O mundo do homem é sobretudo mental. Nada do que fazemos escapa ao que se passa na mente pois é dela que tudo deriva: um gesto, um pensamento, uma escolha.O nosso mundo é pois feito também de símbolos, crenças, saberes, emoções, fantasias e ilusões. Nada do que fazemos escapa a essa riqueza de entidades mentais sem as quais ficaríamos cativos de comportamentos absolutamente racionais e mecanizados. É aqui que entra o tema deste artigo: a ilusão do dinheiro.

A importância que ele adquiriu nas sociedades modernas - servindo como meio de troca para todas as atividades transacionadas - fez com que assumisse também um valor psicológico que ultrapassa em muito o seu valor real.

Na verdade o dinheiro, mesmo sob a forma de moeda, é uma abstração completa. Veja-se como o valor daquilo que se transaciona varia fortemente conforme o ambiente económico, as decisões políticas, as incertezas relativas ao futuro, etc.

O dinheiro traduz-se em números. Transacionam-se números que expressam quantidades: muito, razoável, pouco ou nada. O valor das coisas - dos objectos aos serviços - é assim substituído por um número que tem como referência uma moeda (dólares, euros, rublos, etc.).

Dizia há tempos uma senhora - que ganhara largas dezenas de milhões de euros - que não tinha a percepção do verdadeiro valor do prémio obtido no jogo Euromilhões. Para ela, pessoa que sempre vivera pobre e desafortunada, custava-lhe apreender a quantia que tinha agora depositada na sua conta. De um dia para outro saiu da pobreza para uma vida milionária. 

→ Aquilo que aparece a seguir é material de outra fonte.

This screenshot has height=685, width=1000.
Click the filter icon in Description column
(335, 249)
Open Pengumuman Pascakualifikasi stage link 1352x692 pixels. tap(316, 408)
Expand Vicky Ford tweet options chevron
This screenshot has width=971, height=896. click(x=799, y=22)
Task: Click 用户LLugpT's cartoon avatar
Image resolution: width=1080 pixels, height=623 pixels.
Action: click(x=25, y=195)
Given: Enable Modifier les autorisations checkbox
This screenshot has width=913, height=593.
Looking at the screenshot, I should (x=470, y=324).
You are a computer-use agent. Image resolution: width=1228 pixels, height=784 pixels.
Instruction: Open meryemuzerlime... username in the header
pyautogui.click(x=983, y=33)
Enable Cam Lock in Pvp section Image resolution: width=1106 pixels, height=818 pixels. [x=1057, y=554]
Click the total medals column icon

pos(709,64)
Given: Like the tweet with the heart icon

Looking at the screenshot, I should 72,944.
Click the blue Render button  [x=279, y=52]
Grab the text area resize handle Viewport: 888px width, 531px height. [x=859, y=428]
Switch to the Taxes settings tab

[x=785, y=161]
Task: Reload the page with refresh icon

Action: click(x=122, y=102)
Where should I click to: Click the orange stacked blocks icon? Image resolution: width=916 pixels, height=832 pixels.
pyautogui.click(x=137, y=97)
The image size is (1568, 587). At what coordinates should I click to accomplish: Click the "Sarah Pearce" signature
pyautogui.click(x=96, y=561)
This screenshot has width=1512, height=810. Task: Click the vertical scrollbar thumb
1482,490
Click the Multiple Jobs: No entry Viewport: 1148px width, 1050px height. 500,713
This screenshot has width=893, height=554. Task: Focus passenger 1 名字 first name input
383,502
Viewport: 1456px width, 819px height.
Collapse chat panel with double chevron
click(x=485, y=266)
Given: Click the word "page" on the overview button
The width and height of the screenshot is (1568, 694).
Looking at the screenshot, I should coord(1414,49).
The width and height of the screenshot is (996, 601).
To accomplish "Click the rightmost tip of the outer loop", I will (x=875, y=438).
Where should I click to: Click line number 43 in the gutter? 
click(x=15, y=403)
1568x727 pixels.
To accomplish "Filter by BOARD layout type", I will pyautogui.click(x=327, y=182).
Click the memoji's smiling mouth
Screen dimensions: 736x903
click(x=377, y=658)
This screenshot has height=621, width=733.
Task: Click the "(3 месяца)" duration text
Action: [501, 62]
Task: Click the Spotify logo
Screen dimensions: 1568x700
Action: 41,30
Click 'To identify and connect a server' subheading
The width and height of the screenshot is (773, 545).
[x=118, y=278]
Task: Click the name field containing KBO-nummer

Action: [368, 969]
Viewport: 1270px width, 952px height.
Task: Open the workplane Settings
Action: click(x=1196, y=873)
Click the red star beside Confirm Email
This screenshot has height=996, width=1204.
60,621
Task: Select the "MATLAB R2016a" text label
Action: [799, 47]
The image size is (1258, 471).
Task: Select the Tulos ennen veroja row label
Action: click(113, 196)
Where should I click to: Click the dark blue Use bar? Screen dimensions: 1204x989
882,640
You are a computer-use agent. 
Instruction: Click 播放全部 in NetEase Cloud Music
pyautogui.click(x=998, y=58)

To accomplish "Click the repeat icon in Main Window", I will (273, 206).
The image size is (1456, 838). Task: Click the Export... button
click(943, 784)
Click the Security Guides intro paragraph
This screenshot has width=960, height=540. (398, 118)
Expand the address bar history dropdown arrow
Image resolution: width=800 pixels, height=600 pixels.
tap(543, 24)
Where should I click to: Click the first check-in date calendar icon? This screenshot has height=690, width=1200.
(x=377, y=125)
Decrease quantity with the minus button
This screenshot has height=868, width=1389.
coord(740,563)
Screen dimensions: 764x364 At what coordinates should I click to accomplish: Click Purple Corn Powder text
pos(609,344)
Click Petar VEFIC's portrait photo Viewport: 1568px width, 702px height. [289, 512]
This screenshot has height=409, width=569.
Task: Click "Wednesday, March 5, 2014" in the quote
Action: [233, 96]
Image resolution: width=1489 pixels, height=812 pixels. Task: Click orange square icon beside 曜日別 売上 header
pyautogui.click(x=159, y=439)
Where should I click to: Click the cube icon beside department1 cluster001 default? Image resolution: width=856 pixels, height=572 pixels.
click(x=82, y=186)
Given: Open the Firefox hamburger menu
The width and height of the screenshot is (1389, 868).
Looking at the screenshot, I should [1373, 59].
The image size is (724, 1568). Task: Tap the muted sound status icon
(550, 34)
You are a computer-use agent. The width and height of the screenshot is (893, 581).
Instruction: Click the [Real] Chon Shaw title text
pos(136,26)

Aquilo que mais me impressionou foi o facto dela ter começado imediatamente a gastar dinheiro numa série de bens típicos daqueles a que costumamos chamar de "novos ricos" (automóveis topo de gama, vivendas, viagens, etc.). Mais curioso foi ela ter dito aos jornais que não queria que seus filhos, ainda adolescentes, trabalhassem mais! Ora a sua fortuna era grande, de facto, mas depressa ia começar a diminuir se mantivesse esse deslumbramento perante um número que não era capaz de compreender. Não obstante ter ficado milionária ela pouco mais ganhara do que aquilo que os melhores jogadores de futebol usufruem anualmente.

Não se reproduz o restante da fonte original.